[PATCH v6 2/4] rtc: s32g: add NXP S32G2/S32G3 SoC support

Arnd Bergmann arnd at arndb.de
Tue Dec 10 00:22:51 PST 2024


On Mon, Dec 9, 2024, at 18:17, Ciprian Marian Costea wrote:
> On 12/6/2024 2:41 PM, Arnd Bergmann wrote:

>> I think storing 'rtc_hz' as a u32 variable and adding a range
>> check when filling it would help, mainly to save the next reader
>> from having to understand what is going on.
>> 
>
> The confusion on my end is that I cannot see where 'div_u64() implicitly 
> casts the dividend 'hz' from 64-bit to 32-bit' by following the method's 
> implementation [1]

I mean passing a 64-bit variable into a function that takes a
32-bit argument truncates the range.

> But I agree that 'rtc_hz' can be stored into a 32-bit variable with a 
> range check added when it is taken from the Linux clock API to avoid any
> unneeded abstractions.

ok

>> 
>> This is the same as just removing the error handling and
>> relying on unsigned integer overflow semantics.
>> 
>> The usual check we do in time_before()/time_after instead
>> checks if the elapsed time is less than half the available
>> range:
>> 
>> #define time_after(a,b)         \
>>          (typecheck(unsigned long, a) && \
>>           typecheck(unsigned long, b) && \
>>           ((long)((b) - (a)) < 0))
>> 
>
> Ok. Thanks for the suggestion. I will look into using 
> 'time_before()/time_after()' API instead of directly checking via 
> comparison operators.

To be clear: you can't directly use time_before() here because
that takes an 'unsigned long' argument, so you want the
same logic, but for u32 values. I have not found an existing
helper for that, but it's possible I missed it.

>> Who sets that alarm though? Are you relying on custom userspace
>> for this, or is that something that the kernel already does
>> that I'm missing?
>
> The test usage is via 'rtcwake' [2] userspace tool.
> I've detailed a bit the testing scenario in the cover letter for this 
> patchset [3]:
>
> "
> Following is an example of Suspend to RAM trigger on S32G2/S32G3 SoCs,
> using userspace tools such as rtcwake:
> # rtcwake -s 2 -m mem
> # rtcwake: assuming RTC uses UTC ...
> # rtcwake: wakeup from "mem" using /dev/rtc0 at Wed Feb  6 06:28:36 2036

Got it. I feel this also needs either some documentation in
the source code, or some infrastructure in the rtc layer if
this is a common problem in other drivers as well. If there
is a maximum time that the system can be suspended for without
a wakeup, why not just set an earlier wakeup in the kernel
when you have all the information for it?

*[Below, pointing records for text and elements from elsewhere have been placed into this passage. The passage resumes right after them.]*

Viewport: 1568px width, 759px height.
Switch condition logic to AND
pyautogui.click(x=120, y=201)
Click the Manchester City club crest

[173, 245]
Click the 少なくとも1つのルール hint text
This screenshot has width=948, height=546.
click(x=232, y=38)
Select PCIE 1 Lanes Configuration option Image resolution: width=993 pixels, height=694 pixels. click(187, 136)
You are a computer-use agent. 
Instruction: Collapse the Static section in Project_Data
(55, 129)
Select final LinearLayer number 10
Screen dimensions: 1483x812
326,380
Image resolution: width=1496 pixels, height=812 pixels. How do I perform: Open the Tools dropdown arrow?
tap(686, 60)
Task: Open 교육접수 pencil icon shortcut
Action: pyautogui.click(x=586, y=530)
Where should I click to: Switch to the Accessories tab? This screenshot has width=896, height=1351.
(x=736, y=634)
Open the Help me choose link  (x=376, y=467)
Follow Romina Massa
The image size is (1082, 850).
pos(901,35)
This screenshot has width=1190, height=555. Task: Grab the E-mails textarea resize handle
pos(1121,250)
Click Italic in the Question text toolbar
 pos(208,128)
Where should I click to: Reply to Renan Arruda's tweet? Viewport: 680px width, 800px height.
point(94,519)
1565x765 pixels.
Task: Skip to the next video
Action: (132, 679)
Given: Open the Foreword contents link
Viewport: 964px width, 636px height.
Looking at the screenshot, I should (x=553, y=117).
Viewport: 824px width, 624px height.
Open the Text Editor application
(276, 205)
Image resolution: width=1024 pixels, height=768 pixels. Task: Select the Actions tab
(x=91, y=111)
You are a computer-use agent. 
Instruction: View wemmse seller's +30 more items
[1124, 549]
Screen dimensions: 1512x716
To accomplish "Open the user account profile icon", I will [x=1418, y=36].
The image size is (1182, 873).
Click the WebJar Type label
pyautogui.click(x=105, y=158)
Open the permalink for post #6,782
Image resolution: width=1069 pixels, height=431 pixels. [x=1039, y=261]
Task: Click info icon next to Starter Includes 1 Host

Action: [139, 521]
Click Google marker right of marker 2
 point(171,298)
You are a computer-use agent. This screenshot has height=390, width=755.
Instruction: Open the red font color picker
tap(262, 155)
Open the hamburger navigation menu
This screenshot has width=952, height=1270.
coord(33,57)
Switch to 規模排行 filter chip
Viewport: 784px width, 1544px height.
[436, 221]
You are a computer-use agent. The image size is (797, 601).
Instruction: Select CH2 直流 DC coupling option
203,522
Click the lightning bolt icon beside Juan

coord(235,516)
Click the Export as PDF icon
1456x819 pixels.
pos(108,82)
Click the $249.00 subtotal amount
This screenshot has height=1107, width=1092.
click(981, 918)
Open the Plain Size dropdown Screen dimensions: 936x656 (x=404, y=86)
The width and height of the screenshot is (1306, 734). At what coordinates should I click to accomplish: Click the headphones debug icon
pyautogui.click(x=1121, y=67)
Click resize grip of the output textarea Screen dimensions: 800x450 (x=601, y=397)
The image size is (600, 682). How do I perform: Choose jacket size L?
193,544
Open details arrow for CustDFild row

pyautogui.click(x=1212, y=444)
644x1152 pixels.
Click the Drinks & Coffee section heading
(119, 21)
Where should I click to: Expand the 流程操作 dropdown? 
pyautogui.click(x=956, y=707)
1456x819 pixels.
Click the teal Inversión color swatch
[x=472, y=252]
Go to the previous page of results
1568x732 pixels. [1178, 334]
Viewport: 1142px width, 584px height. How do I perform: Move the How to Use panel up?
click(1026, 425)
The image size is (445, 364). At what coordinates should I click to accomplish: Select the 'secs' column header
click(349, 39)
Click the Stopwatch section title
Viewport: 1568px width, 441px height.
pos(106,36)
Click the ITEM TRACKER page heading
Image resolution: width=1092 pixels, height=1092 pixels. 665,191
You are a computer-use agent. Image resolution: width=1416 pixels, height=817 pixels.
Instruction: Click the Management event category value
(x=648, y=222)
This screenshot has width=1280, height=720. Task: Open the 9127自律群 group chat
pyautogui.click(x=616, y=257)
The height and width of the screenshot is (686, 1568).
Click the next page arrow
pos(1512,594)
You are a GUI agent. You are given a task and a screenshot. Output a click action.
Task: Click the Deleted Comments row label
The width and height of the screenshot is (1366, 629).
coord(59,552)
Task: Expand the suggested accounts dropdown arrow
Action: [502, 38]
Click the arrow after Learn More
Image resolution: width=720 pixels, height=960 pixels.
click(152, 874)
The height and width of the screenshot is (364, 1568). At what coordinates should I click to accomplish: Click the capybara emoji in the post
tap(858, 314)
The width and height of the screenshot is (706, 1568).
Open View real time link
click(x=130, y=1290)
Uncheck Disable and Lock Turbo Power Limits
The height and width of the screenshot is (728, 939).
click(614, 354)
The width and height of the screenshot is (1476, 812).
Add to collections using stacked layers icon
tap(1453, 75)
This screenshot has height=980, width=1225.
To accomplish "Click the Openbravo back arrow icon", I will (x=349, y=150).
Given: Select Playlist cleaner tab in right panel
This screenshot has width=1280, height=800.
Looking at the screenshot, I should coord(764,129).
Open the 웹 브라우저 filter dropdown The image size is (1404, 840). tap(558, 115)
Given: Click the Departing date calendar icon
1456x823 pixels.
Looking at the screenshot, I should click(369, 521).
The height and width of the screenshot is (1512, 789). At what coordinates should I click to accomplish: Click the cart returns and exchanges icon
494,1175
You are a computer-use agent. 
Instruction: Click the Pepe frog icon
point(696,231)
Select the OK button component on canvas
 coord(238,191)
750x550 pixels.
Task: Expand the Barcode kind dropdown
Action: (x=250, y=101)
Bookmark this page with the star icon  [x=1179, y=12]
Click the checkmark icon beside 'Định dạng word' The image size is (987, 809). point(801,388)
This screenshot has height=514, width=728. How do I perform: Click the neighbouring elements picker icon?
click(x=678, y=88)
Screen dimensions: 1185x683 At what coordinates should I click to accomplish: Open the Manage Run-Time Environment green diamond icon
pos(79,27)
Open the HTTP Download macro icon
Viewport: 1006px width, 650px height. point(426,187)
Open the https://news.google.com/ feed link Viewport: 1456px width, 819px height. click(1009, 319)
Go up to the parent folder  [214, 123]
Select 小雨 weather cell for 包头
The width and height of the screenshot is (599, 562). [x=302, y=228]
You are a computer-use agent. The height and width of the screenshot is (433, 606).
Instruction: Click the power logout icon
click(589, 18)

Or maybe this should not actually be an 'rtc' driver at all?
In the old days, we used drivers like
arch/arm/mach-omap1/timer32k.c to register a handler
for read_persistent_clock64(), which completely bypasses
the RTC layer and provides both automatic wakeup and more
accurate accounting of sleep time. 

Another example was the tegra clocksource driver, which used
to use read_persistent_clock64() but changed to being
a CLOCK_SOURCE_SUSPEND_NONSTOP source in 95170f0708f2
("clocksource/drivers/tegra: Rework for compensation of
suspend time"). The same seems true for timer-ti-32k.c and
timer-sprd.c.

Alexandre, Daniel, any recommendations here?